Common name: Farewell-to-spring

Clarkia amoena
Clarkia amoena
Clarkia amoena
Scientific classification
Kingdom: Plantae
Subkingdom: Tracheobionta
Phylum: Spermatophyta
Subphylum: Magnoliophyta
Class: Magnoliopsida
Subclass: Rosidae
Order: Myrtales
Family: Onagraceae
Genus: Clarkia Pursh
Species: C. amoena

(Lehm.) A. Nelson & J.F. Macbr.

Synonyms

Godetia amoena

Abbreviation code (Codon): CLAM


Contents

Description

General: Annual, the stem 1-10 dm. tall, simple or freely-branched.

Leaves: Leaves alternate, sessile, 2-7 cm. long and 2-6 mm. wide.

Flowers: Inflorescence of loose, few-flowered, erect racemes; calyx tube 2-10 mm. long, the 4 lobes united and turned to one side; petals 4, not clawed, 1-4 cm. long, pale pink to rose-purple, with carmine spots in the center, obovate to rounded; style 4-parted, the stigmas 1.5-5 mm. long, yellow, linear to oval; stamens 8, of two lengths, shorter than the style; ovary inferior, 4-celled. Fruit: Capsule 4-celled, 1.5-4.5 cm. long, beakless or with a beak several mm. long, straight or curved, linear.

Bloom Period

June to August

Distribution

West of the Cascades, occasional from Vancouver Island south to California, where more common.

Habitat

Dry, open to wooded areas, at low elevations.

Uses

Indigenous Californians sowed Clarkia species and gathered the seeds to grind for food.

Propagation

Sow seeds after last frost in cold-winter zones. Where winters are milder, sow seeds late summer through fall. Sow seeds in situ in spring or fall in vented containers in a coldframe, indoors before last frost, or direct sow after last frost. Plant plugs grown from seed.

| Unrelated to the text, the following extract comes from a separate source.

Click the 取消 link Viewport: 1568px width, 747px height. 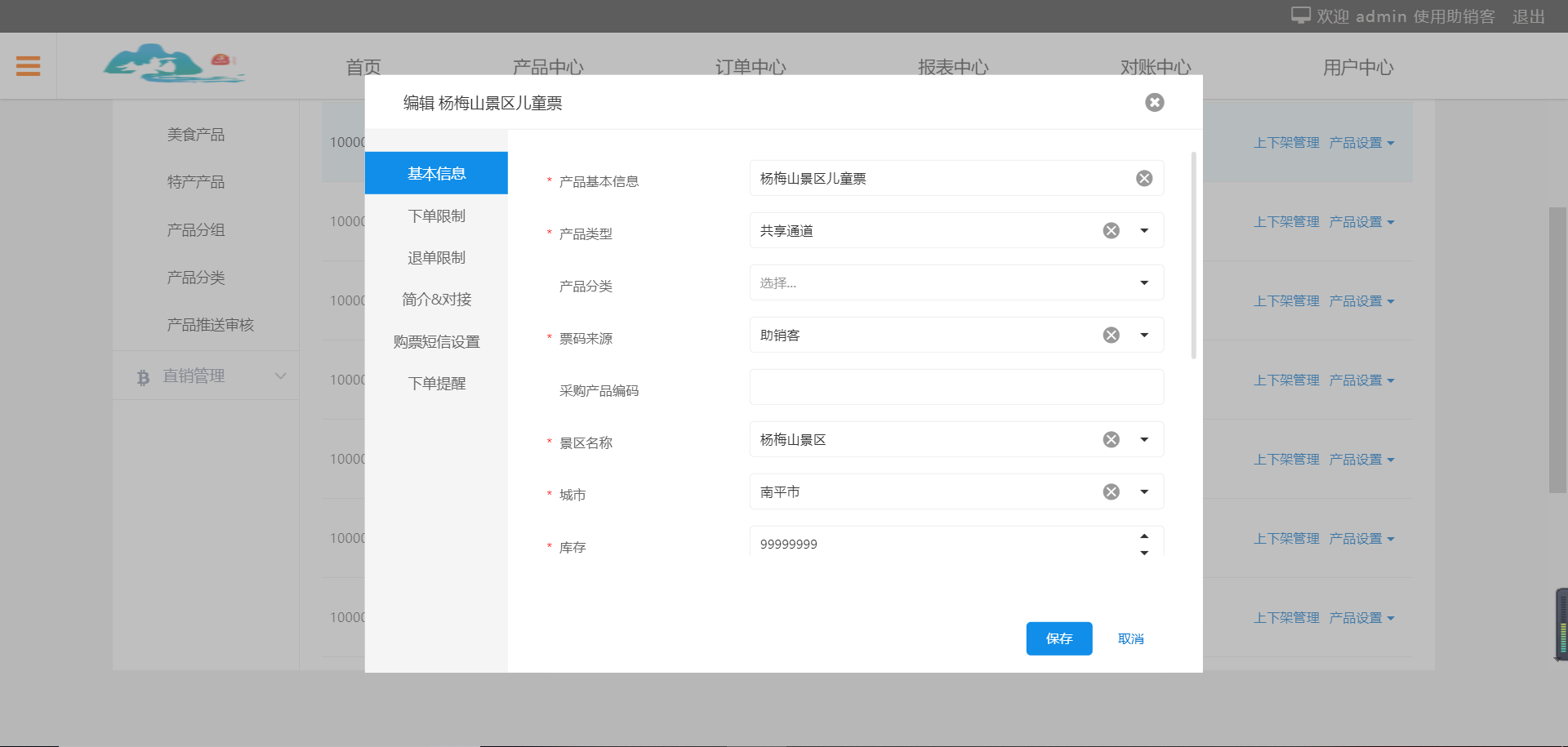[x=1130, y=639]
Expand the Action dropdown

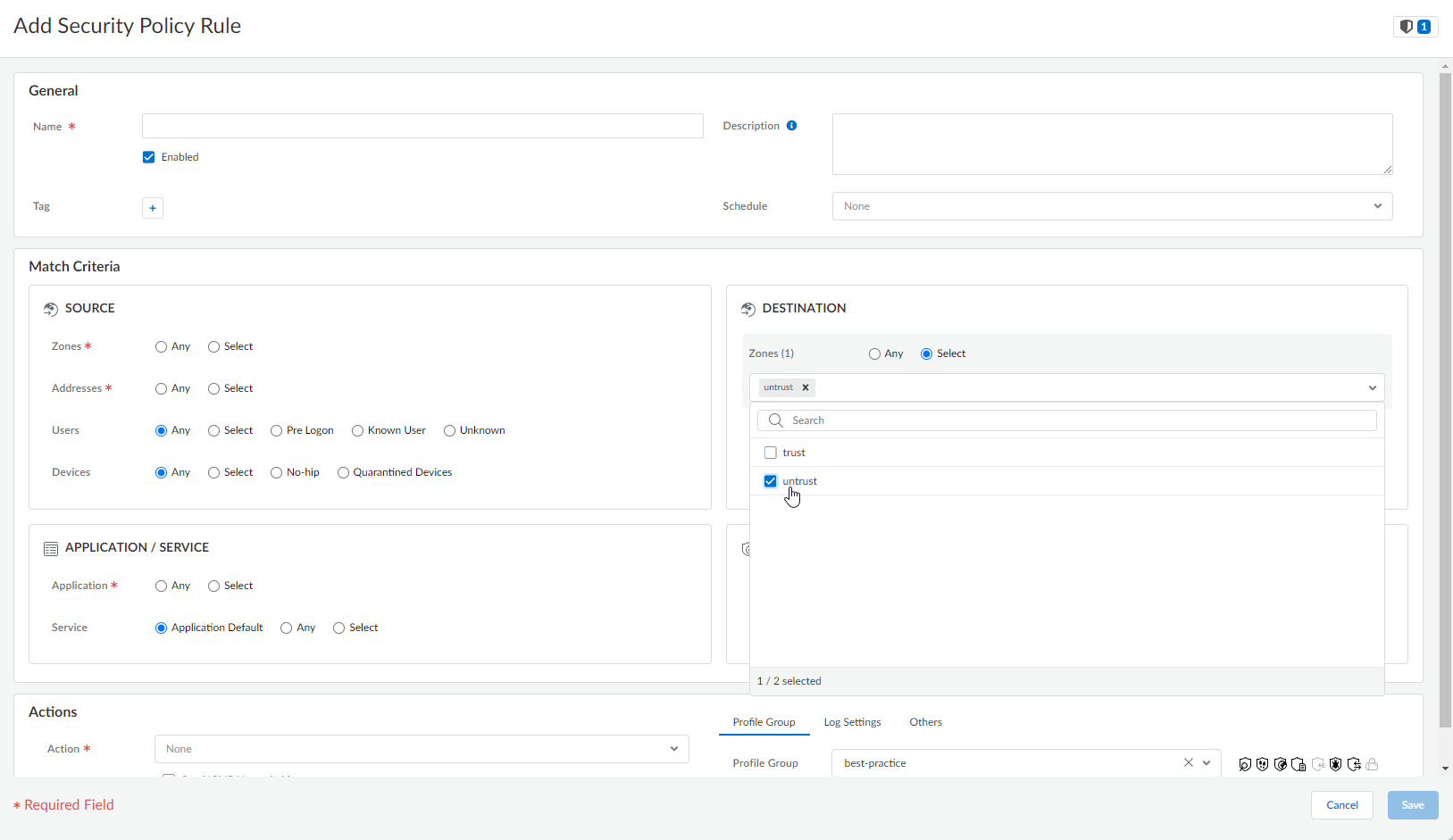[x=422, y=749]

Germination is easy and it usually takes less than 90 days from seed to flowering plant. 95% germination occurs within the first two weeks after planting seed in a soil-less peat-based media, amended with micronutrients, slow-release fertilizer, and kept at 70 degree days and 50 degree nights. Prefers nutrient poor, well-drained, sandy loams. Soil should be moist until flowering starts, then it can be quite dry. Seed strains vary in color and habit; some are low and spreading, others tall and erect. Pinch out the central leader to encourage branching and heavy bloom. Do not thin seedlings as crowding encourages blooming. Full or partial sun.

Clarkia amoena seeds
Photo Credit Lisa HIntz
Clarkia amoena seeds
Photo Credit Lisa HIntz

The Seed

Seed Sample from 2010

Features

Measurement average: 1.4 x 1.1 x 0.7

Measurement Range: L: 1.1 – 2, W: 0.75 – 1.1, D: 0.5 – 0.8

Latitudinal Cross Section: irregularly angular Longitudinal Cross Section: irregularly angular

Shape: Seeds angular, somewhat rhombic in shape, but very irregular. Hilum inconspicuous.

Color: Brown

Surface: Seed fuzzy, and appears scaly or pitted where fuzziness is sparse.

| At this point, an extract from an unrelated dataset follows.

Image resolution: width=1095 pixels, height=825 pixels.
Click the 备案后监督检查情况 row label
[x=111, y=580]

Basic Explanations and Assumptions:

The dimensions for the seeds are length x width x depth. The location of the hilum is used as the base of the seed, and the length is measured from hilum to the opposite apex. Where a style is present, the length is measured from the hilum to the bottom of the style. Width is measured at a right angle to the length at the widest part. Depth is measured at a right angle to the intersection of height and width lines.

Measurements included are the mean average for each measurement of ten separate seeds.

All measurements in millimeters unless otherwise noted.